== TEXT SEGMENT ==
'''
All of these can affect your supply chain, revenue, and scalability.
There’s a lot on the line: If your products, timing, or market conditions are wrong, you can lose a significant amount of money. Since you have more products and territories to cover, costs like inventory, marketing, and freight, increase.
If any of these components are compromised, it can affect your operations.
More plates to spin: When you launch yourself into the global market, you have to deal with a new host of challenges that could impact your bottom line at any moment.
Unlike a linear model, where you’re working with a smaller more predictable area, you’ll need to keep your eyes on many different markets as you grow.
Linear vs. Exponential Growth: A Peek Into Four Brands’ Strategies
We couldn’t round off the linear vs. exponential debate without sharing some real examples of e-commerce businesses that used these models to crush their growth goals.
Let’s take a closer look at four inspiring stories from four very different brands — Gymshark, Goli, SkinnyMeTea, and Drummond Gaming.
Exponential Growth: How Gymshark Grew 193% Year-over-Year
What started as a supplements dropshipping business transformed into a bonafide gym wear brand in 2013. With the help of an exponential growth model, Gymshark built itself up to become an e-commerce titan, growing at a rate of 193% for three consecutive years with a value of $1.3 billion.
Gymshark began by sending merchandise to well-known bodybuilders and inviting them to become brand ambassadors. Noticing that their influencer marketing campaigns were gaining traction, they doubled down on their efforts. Today, the brand ships to an impressive 131 countries.
Exponential Growth: How Goli Became the #1 Global Health SKU
Goli’s success story started with one product: apple cider vinegar gummies (who knew?), and a strategy that resembles the linear growth model — but is actually more of a hybrid approach.
Goli launched its product in the US but made it available to the world via Amazon and its own e-commerce store. It marketed the flagship product through influencer campaigns using testimonial-style videos and photos and high-octane social marketing encouraging bulk and repeat orders through various discounts and promos.
'''
== SUPPLIED DATA ==
'''
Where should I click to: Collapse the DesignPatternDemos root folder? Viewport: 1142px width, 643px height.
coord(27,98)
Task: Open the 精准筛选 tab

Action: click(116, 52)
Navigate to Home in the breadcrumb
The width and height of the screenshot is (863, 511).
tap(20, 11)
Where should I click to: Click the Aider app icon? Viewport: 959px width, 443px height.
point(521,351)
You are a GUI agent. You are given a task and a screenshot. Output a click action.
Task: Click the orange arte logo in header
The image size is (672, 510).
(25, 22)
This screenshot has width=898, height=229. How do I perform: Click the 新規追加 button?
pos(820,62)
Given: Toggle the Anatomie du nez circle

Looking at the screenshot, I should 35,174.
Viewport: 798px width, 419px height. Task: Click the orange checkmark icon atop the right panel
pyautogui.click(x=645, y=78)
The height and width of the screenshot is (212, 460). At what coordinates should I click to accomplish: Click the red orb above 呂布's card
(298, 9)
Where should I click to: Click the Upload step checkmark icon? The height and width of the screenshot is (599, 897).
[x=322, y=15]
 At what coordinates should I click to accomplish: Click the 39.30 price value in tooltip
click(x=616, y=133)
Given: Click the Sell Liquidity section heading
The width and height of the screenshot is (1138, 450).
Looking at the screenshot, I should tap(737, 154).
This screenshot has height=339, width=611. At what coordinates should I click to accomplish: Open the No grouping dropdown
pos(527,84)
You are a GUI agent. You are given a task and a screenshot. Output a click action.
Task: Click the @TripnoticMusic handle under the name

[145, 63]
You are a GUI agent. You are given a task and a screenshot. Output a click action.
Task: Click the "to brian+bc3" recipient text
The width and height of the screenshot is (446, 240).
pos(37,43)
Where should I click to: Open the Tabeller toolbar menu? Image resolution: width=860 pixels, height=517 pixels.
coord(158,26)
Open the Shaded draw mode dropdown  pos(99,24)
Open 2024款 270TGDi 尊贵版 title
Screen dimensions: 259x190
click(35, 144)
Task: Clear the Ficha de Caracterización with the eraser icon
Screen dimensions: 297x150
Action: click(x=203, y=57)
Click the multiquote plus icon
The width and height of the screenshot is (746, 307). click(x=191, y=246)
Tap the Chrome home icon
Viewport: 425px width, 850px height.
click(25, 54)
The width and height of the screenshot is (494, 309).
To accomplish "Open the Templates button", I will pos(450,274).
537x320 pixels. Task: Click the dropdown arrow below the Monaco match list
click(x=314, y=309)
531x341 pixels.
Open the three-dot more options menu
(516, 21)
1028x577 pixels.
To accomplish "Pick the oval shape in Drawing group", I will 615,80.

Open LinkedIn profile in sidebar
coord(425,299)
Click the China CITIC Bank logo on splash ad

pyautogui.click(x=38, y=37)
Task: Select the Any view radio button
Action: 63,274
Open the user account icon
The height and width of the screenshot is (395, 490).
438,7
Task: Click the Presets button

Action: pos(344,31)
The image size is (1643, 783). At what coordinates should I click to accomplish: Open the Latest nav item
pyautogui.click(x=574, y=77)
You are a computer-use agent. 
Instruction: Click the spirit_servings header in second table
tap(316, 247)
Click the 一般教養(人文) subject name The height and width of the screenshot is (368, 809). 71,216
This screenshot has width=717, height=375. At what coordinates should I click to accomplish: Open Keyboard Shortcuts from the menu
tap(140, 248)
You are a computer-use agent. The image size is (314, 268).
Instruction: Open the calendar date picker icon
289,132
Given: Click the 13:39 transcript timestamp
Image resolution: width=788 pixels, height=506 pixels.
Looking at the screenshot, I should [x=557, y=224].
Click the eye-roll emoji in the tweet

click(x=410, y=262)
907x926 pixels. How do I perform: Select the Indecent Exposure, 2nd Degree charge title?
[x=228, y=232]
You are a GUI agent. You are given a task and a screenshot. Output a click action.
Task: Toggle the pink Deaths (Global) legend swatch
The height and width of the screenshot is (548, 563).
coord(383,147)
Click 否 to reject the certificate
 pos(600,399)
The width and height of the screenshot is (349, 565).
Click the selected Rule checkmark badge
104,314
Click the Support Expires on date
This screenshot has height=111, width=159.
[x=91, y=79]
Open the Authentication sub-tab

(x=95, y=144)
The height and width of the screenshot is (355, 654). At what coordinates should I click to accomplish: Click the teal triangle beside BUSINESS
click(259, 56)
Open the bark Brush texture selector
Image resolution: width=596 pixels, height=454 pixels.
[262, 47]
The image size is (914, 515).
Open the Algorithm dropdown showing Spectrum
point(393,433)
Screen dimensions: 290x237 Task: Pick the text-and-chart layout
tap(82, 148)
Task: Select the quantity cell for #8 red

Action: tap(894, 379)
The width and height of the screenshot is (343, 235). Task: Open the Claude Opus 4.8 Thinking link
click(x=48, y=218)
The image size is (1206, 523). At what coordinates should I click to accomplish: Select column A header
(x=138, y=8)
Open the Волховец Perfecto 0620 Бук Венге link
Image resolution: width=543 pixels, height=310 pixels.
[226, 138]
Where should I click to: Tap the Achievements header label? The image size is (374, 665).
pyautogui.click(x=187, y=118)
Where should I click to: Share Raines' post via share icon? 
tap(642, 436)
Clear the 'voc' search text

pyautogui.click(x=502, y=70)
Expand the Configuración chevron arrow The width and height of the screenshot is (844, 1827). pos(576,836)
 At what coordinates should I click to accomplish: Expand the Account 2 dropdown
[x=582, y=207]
'''
== TASK ITEM ==
Repeat the passage of the growth models text starting with "If any of these" and going on through "and Drummond Gaming.", word for word. The material has nothing to do with what follows.

== OUTPUT OF THE EXERCISE ==
If any of these components are compromised, it can affect your operations.
More plates to spin: When you launch yourself into the global market, you have to deal with a new host of challenges that could impact your bottom line at any moment.
Unlike a linear model, where you’re working with a smaller more predictable area, you’ll need to keep your eyes on many different markets as you grow.
Linear vs. Exponential Growth: A Peek Into Four Brands’ Strategies
We couldn’t round off the linear vs. exponential debate without sharing some real examples of e-commerce businesses that used these models to crush their growth goals.
Let’s take a closer look at four inspiring stories from four very different brands — Gymshark, Goli, SkinnyMeTea, and Drummond Gaming.